Adapun kolaborator film Pesta Babi terdiri dari Ekspedisi Indonesia Baru, Greenpeace Indonesia, Jubi Media, LBH Papua Merauke, Pusaka Bentala Rakyat, Watchdoc.
Kronologi Pelaporan
Sebelumnya,Tokoh Masyarakat Adat Papua Yasinta Moowend alias Mama Sinta membuat laporan atas dugaan eksploitasi dirinya dalam film Pesta Babi. Laporan itu tercatat dengan nomor LP/B/3843/V/2026/SPKT/Polda Metro Jaya tertanggal 29 Mei 2026.
“Laporan ke Polda Metro Jaya hari ini untuk personaliti-nya Mama Sinta. Seorang anak bangsa berusia 62 tahun dieksploitasi tanpa perizinan yang sah dan pengakuan yang sah dari Mama Sinta,” kata kuasa hukumnya, TS Hamonangan Daulay, kepada wartawan, Jumat (29/5/2026) malam.
Dia memastikan laporan sudah diterima polisi. “Puji Tuhan, STTP-nya sudah keluar. Tanda terimanya sudah selesai, laporan sudah diterima,” ujarnya.
Menurut Hamonangan, pihak yang dipolisikan merupakan seorang Ketua LBH Merauke berinisial JTW. “Yang kita laporkan ini perorangan. Ada Ketua LBH Merauke. Inisialnya JTW,” katanya.
Laporan itu sangkaannya adalah Undang-Undang Perlindungan Data Pribadi. “Pasal yang kami ajukan adalah 65 juncto 67 Perlindungan Data Pribadi,” jelasnya.
Saat ditanya alasan laporan dibuat di Polda Metro Jaya, Hamonangan belum menjelaskan secara gamblang.
“Itu juga untuk menjaga kerahasiaan bagi Mama Sinta. Kita tunggu nanti press release resmi dari Polda Metro Jaya aja,” ucap dia.
Sementara itu, Mama Sinta mengaku pertama kali mengetahui wajahnya muncul dalam film itu saat menghadiri pemutaran di Jayapura pada 8 April lalu.
“Film yang diputar di Jayapura, di Susteran Maranatha, tanpa izin dari saya.

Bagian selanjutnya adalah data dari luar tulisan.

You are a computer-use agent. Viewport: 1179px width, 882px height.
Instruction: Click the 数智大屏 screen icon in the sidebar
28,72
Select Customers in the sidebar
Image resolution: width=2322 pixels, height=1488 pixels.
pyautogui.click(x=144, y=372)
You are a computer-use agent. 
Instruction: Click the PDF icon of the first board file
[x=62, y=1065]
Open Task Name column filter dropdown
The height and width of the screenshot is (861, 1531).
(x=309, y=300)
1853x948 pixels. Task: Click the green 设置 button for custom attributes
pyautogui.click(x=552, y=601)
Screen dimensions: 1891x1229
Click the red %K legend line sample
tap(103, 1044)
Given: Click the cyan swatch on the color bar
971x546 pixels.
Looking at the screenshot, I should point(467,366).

Mereka putar film itu di mana-mana, saya sakit hati, saya kecewa sekali,” ujar Mama Sinta.
Menurut dia, tak pernah ada pembicaraan maupun izin terkait keterlibatannya dalam produksi film.
“Tidak ada sama sekali,” katanya.
Mama Sinta mengatakan dirinya diajak ke Jayapura untuk menghadiri kegiatan, lalu diajak menonton film Pesta Babi. Saat itulah ia mengaku kaget melihat wajahnya muncul di layar.
“Saya tahu cuma mau nonton film pesta babi. Tapi di situ ada wajah saya,” ucapnya.
Ia mengaku kecewa dan merasa dirugikan karena wajahnya diputar di berbagai tempat tanpa persetujuan.
“Kenapa wajah saya ditampilkan di depan banyak orang tanpa seizin saya? Saya sakit hati dan sakit jiwa sekali bersama keluarga saya,” katanya.
Mama Sinta bahkan meminta pemutaran film dihentikan. “Dihentikan! Mulai hari ini dihentikan! Seandainya ada yang putar film itu, tolong proses orang itu,” ujar dia.